15 Minutes To Conquer Happiness And Motivation
Master Your Attitude – Creating Energy, Enthusiasm, and Focus
Eating healthier is as easy as storing the right foods in your house and committing to eating only at home. Feeling better is as easy as establishing a routine that makes you feel better; focus on memories that naturally energize you and allow you to feel ready to love your day.
When you feel grateful, you want to ‘give’ to the world and fulfill the reciprocity equation; you live each moment of your day with a different perspective. Feeling grateful is taught by every religion, religious figure, and self-help guru in the business. In my opinion, it’s the common denominator between both ‘happiness’ and ‘motivation.’
For years, I’ve worked on ‘mastering my attitude.’ Even during a moment of anger or frustration, creating ‘positive perspective’ can change everything. Being grateful seems to automatically give me ‘positive perspective’ and avoid my negative feelings, altogether.

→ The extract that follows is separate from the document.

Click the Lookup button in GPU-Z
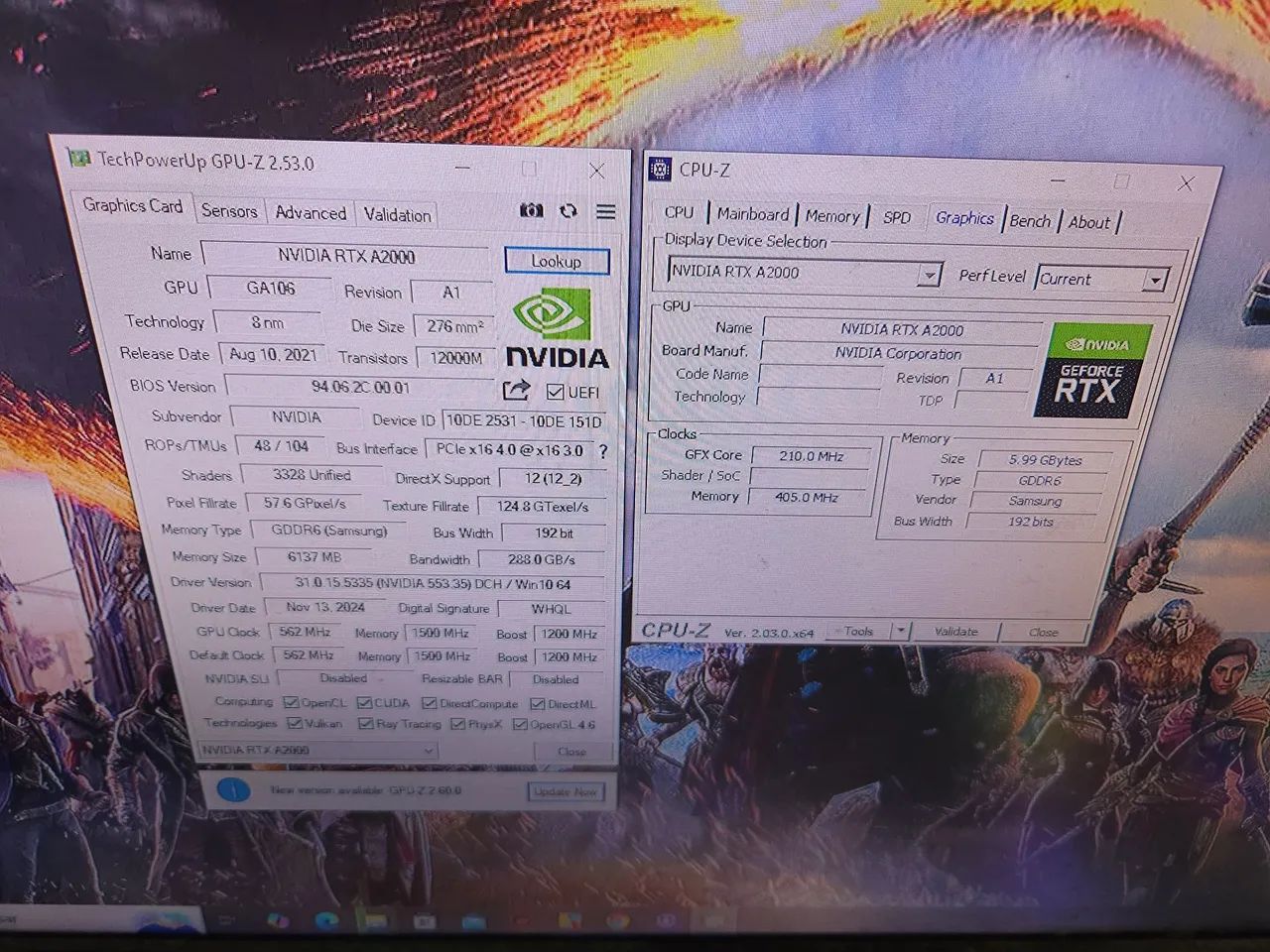The width and height of the screenshot is (1270, 952). coord(557,261)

I’ve tested and tweaked the following method to be the “minimum effective dose” of happiness/motivation programming for myself. I hope it helps you too 🙂
Extroversion | Introversion |
Energized by the outer world | Energized by the inner world |
Outward | Inward |
Talkative | Quiet |
Acts first. Thinks later | Thinks and may act. |
Values breadth of experience | Values depth of experience |
Introverts — you’re going to build energy and enthusiasm through taking time to self-reflect and re-charge. You need a quiet and isolated environment while enhancing your day with this 15 minute routine.
Extroverts — you’ll benefit from a public space, other voices, music, and/or interactions to create your energy for the day. Be sure to be in a stimulating environment while enhancing your day with this 15 minute routine.
- Think of 5 things for which you are grateful.
- Now, visualize each of these things — while integrating all 5 senses — allowing them to come alive and regain meaning, as you start your day.
- Diaphragmatically breathe as you consider why you’re grateful.*
*In order to diaphragmatically breathe, it’s best you’re sitting in a semi-reclined position, with your dominant hand just below your breastbone (on your diaphragm.) Now, take a ‘sniff’ breath in for 4 seconds, hold for one second, out for 4 seconds. This will equalize your nervous system and prepare you for weight-bearing and activity.
Randomly choose 3 times throughout the day to rate your happiness level from 0 to 10, where:
0 = totally depressed and unhappy
10 = the happiest you’ve ever been
If your happiness level is less than an 8, perform the BIG smile and think about being happy while you do. Here’s how you do that:
Smile as BIG as you can — ideally while looking into a mirror and until you make yourself laugh — for 60 seconds straight.
Diaphragmatic Breaths while feeling grateful about 1 thing from today (5 senses) — replay the entire memory in your mind, as you settle into bed and wind down.
Every day you wake up, you have a choice how you’ll live that day; when you go to sleep, you have a choice how you’ll remember it. Let every day improve in your life and it will.